PROVIDED INFORMATION ->
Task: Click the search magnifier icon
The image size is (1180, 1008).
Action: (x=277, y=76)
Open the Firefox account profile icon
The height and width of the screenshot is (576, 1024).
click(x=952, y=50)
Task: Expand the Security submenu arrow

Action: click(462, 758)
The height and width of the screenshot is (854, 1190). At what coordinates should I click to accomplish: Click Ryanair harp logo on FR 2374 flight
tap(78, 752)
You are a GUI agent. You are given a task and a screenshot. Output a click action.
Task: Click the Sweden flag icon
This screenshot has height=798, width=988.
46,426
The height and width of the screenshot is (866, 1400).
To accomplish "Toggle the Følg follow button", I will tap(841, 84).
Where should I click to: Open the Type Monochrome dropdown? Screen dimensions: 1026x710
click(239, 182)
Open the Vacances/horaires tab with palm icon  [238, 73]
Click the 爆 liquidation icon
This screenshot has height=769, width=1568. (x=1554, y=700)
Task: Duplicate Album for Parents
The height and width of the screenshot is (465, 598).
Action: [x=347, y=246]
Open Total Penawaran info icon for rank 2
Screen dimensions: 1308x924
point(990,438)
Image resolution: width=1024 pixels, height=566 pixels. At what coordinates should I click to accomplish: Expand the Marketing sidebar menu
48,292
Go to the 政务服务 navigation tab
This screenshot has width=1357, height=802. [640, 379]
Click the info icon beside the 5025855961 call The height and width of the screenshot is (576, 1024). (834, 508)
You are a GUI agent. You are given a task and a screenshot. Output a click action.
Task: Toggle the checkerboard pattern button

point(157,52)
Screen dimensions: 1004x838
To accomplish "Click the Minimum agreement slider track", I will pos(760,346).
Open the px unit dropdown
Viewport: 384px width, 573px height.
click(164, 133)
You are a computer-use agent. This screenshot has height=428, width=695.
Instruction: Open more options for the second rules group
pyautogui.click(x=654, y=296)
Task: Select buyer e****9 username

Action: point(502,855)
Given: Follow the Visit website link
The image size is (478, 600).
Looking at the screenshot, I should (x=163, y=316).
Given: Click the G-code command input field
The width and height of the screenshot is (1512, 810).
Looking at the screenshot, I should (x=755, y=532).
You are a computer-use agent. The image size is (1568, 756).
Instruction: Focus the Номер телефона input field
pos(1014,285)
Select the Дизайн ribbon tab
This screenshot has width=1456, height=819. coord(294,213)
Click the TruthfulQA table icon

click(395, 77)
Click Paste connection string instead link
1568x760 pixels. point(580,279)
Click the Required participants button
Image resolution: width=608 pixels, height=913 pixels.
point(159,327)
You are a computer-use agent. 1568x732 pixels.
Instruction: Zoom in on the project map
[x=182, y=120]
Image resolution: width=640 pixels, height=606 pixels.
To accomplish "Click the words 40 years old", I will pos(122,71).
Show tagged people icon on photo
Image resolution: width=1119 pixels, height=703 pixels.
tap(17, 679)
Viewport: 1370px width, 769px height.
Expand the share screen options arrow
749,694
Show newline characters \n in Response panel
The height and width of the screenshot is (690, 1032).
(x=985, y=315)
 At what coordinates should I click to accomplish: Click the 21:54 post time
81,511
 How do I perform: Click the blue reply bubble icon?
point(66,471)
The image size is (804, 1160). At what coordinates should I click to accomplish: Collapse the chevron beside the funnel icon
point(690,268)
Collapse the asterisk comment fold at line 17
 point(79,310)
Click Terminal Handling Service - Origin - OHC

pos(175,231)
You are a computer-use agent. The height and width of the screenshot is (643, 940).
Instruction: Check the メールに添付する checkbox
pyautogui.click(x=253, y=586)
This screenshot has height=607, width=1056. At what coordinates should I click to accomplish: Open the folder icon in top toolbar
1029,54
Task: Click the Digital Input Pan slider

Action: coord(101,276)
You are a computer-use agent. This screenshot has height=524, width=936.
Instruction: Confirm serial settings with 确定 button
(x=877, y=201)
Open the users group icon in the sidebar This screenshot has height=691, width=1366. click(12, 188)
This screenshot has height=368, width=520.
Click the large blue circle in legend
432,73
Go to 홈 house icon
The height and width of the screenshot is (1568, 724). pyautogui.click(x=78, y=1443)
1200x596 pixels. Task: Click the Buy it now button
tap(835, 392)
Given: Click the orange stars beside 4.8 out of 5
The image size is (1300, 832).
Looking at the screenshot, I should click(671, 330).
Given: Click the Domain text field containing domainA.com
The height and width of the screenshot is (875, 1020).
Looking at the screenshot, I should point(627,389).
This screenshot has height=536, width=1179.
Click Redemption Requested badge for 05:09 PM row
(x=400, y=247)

WORK REQUEST -> So that nothing is lost, restate all the material word for word.

SOLUTION TO THIS PROBLEM ->
Task: Click the search magnifier icon
The image size is (1180, 1008).
Action: (x=277, y=76)
Open the Firefox account profile icon
The height and width of the screenshot is (576, 1024).
click(x=952, y=50)
Task: Expand the Security submenu arrow

Action: click(462, 758)
The height and width of the screenshot is (854, 1190). At what coordinates should I click to accomplish: Click Ryanair harp logo on FR 2374 flight
tap(78, 752)
You are a GUI agent. You are given a task and a screenshot. Output a click action.
Task: Click the Sweden flag icon
This screenshot has height=798, width=988.
46,426
The height and width of the screenshot is (866, 1400).
To accomplish "Toggle the Følg follow button", I will tap(841, 84).
Where should I click to: Open the Type Monochrome dropdown? Screen dimensions: 1026x710
click(239, 182)
Open the Vacances/horaires tab with palm icon  [238, 73]
Click the 爆 liquidation icon
This screenshot has height=769, width=1568. (x=1554, y=700)
Task: Duplicate Album for Parents
The height and width of the screenshot is (465, 598).
Action: [x=347, y=246]
Open Total Penawaran info icon for rank 2
Screen dimensions: 1308x924
point(990,438)
Image resolution: width=1024 pixels, height=566 pixels. At what coordinates should I click to accomplish: Expand the Marketing sidebar menu
48,292
Go to the 政务服务 navigation tab
This screenshot has width=1357, height=802. [640, 379]
Click the info icon beside the 5025855961 call The height and width of the screenshot is (576, 1024). (834, 508)
You are a GUI agent. You are given a task and a screenshot. Output a click action.
Task: Toggle the checkerboard pattern button

point(157,52)
Screen dimensions: 1004x838
To accomplish "Click the Minimum agreement slider track", I will pos(760,346).
Open the px unit dropdown
Viewport: 384px width, 573px height.
click(164, 133)
You are a computer-use agent. This screenshot has height=428, width=695.
Instruction: Open more options for the second rules group
pyautogui.click(x=654, y=296)
Task: Select buyer e****9 username

Action: point(502,855)
Given: Follow the Visit website link
The image size is (478, 600).
Looking at the screenshot, I should (x=163, y=316).
Given: Click the G-code command input field
The width and height of the screenshot is (1512, 810).
Looking at the screenshot, I should (x=755, y=532).
You are a computer-use agent. The image size is (1568, 756).
Instruction: Focus the Номер телефона input field
pos(1014,285)
Select the Дизайн ribbon tab
This screenshot has width=1456, height=819. coord(294,213)
Click the TruthfulQA table icon

click(395, 77)
Click Paste connection string instead link
1568x760 pixels. point(580,279)
Click the Required participants button
Image resolution: width=608 pixels, height=913 pixels.
point(159,327)
You are a computer-use agent. 1568x732 pixels.
Instruction: Zoom in on the project map
[x=182, y=120]
Image resolution: width=640 pixels, height=606 pixels.
To accomplish "Click the words 40 years old", I will pos(122,71).
Show tagged people icon on photo
Image resolution: width=1119 pixels, height=703 pixels.
tap(17, 679)
Viewport: 1370px width, 769px height.
Expand the share screen options arrow
749,694
Show newline characters \n in Response panel
The height and width of the screenshot is (690, 1032).
(x=985, y=315)
 At what coordinates should I click to accomplish: Click the 21:54 post time
81,511
 How do I perform: Click the blue reply bubble icon?
point(66,471)
The image size is (804, 1160). At what coordinates should I click to accomplish: Collapse the chevron beside the funnel icon
point(690,268)
Collapse the asterisk comment fold at line 17
 point(79,310)
Click Terminal Handling Service - Origin - OHC

pos(175,231)
You are a computer-use agent. The height and width of the screenshot is (643, 940).
Instruction: Check the メールに添付する checkbox
pyautogui.click(x=253, y=586)
This screenshot has height=607, width=1056. At what coordinates should I click to accomplish: Open the folder icon in top toolbar
1029,54
Task: Click the Digital Input Pan slider

Action: coord(101,276)
You are a computer-use agent. This screenshot has height=524, width=936.
Instruction: Confirm serial settings with 确定 button
(x=877, y=201)
Open the users group icon in the sidebar This screenshot has height=691, width=1366. click(12, 188)
This screenshot has height=368, width=520.
Click the large blue circle in legend
432,73
Go to 홈 house icon
The height and width of the screenshot is (1568, 724). pyautogui.click(x=78, y=1443)
1200x596 pixels. Task: Click the Buy it now button
tap(835, 392)
Given: Click the orange stars beside 4.8 out of 5
The image size is (1300, 832).
Looking at the screenshot, I should click(671, 330).
Given: Click the Domain text field containing domainA.com
The height and width of the screenshot is (875, 1020).
Looking at the screenshot, I should point(627,389).
This screenshot has height=536, width=1179.
Click Redemption Requested badge for 05:09 PM row
(x=400, y=247)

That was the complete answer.